Opinion
6:21-CV-04088
12-02-2021
JASON BLAINE ROCHON v. JAMES LAMBERT ET AL
JUDGE ROBERT R. SUMMERHAYS
REPORT AND RECOMMENDATION
CAROL B. WHITEHURST, UNITED STATES MAGISTRATE JUDGE
Before the Court is the Complaint filed by Jason Blaine Rochon. (Rec. Doc. 1). Plaintiff sued numerous defendants, including several local attorneys, physicians, and businesses alleging these various individuals and entities raped his ex-wife.
“[F]ederal courts are duty-bound to examine the basis of subject matter jurisdiction sua sponte[.]” Union Planters Bank Nat. Ass'n v. Salih, 369 F.3d 457, 460 (5th Cir. 2004). Having reviewed the Complaint, the Court finds that subject matter jurisdiction is lacking. Although Plaintiff alleges jurisdiction pursuant to 28 U.S.C. §1346(b), he did not assert any claims against a United States defendant. Although Plaintiff did not allege the citizenship of each Defendant, several Defendants are known to this Court and the community to reside in Louisiana, such that diversity jurisdiction is not evident. Neither has Plaintiff raised a federal question pursuant to 28 U.S.C. §1331. Rather, Plaintiff's claims appear to be tort-based.
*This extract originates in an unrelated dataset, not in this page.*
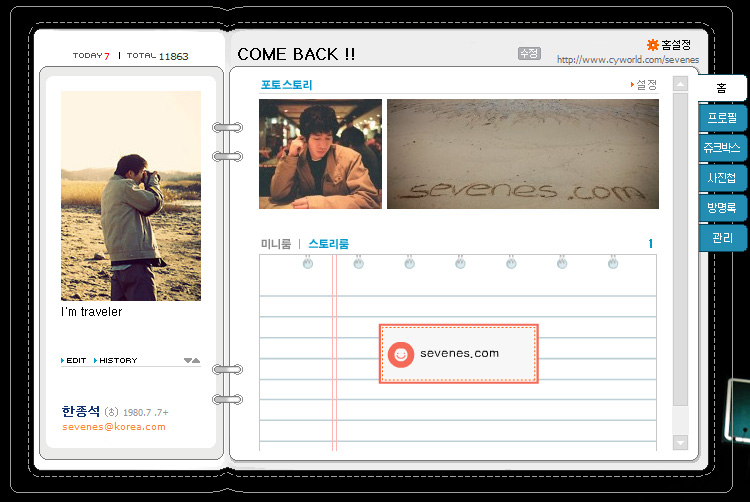Switch to the 프로필 tab
This screenshot has height=502, width=750.
(722, 118)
Further, the Fifth Circuit has instructed that certain claims are subject to dismissal for lack of subject matter jurisdiction by virtue of their frivolousness and implausibility:
Some claims are “so insubstantial, implausible, ... or otherwise completely devoid of merit as not to involve a federal controversy.” See Oneida Indian Nation of N.Y. v. Oneida Cty., 414 U.S. 661, 666, 94 S.Ct. 772, 39 L.Ed.2d 73 (1974). Federal courts lack power to entertain these “wholly insubstantial and frivolous” claims. Southpark Square, 565 F.2d at 343-44. Determining whether a claim is “wholly insubstantial and frivolous” requires asking whether it is “obviously without merit” or whether the claim's “unsoundness so clearly results from the previous decisions of (the Supreme Court) as to foreclose the subject.” Id. at 342.Atakapa Indian de Creole Nation v. Louisiana, 943 F.3d 1004, 1006 (5th Cir. 2019).
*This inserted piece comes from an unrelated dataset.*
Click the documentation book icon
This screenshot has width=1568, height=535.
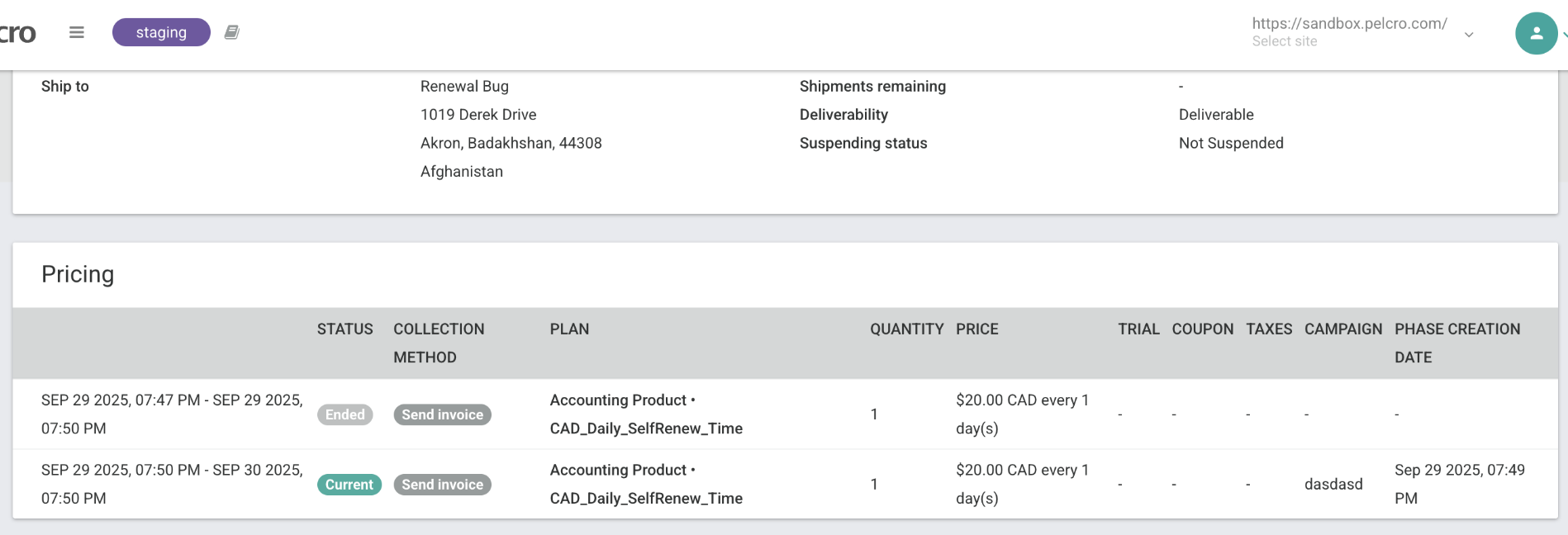pos(232,32)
After reviewing Plaintiff's Complaint, the Court finds that Plaintiff's claims are wholly insubstantial, frivolous, and obviously without merit. As such, the Court finds that subject matter jurisdiction does not exist and recommends that the suit be dismissed.
Conclusion
For the reasons discussed herein, the Court recommends that Plaintiff's suit be DISMISSED WITH PREJUDICE.
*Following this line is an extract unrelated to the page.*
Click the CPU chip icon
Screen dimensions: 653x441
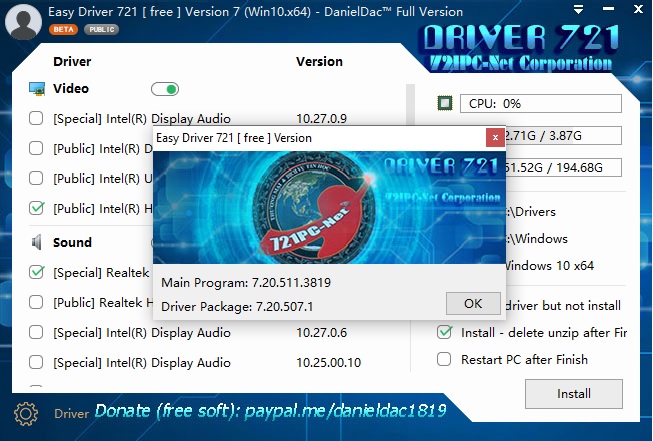click(445, 103)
Under the provisions of 28 U.S.C. § 636(b)(1)(C) and Fed.R.Civ.P. 72(b), parties aggrieved by this recommendation have fourteen days from service of this report and recommendation to file specific, written objections with the Clerk of Court. A party may respond to another party's objections within fourteen days after being served with of a copy of any objections or responses to the district judge at the time of filing.
Failure to file written objections to the proposed factual findings and/or the proposed legal conclusions reflected in the report and recommendation within fourteen days following the date of its service, or within the time frame authorized by Fed.R.Civ.P. 6(b), shall bar an aggrieved party from attacking either the factual findings or the legal conclusions accepted by the district court, except upon grounds of plain error. See Douglass v. United Services Automobile Association, 79 F.3d 1415 (5th Cir. 1996) (en banc), superseded by statute on other grounds, 28 U.S.C. §636(b)(1).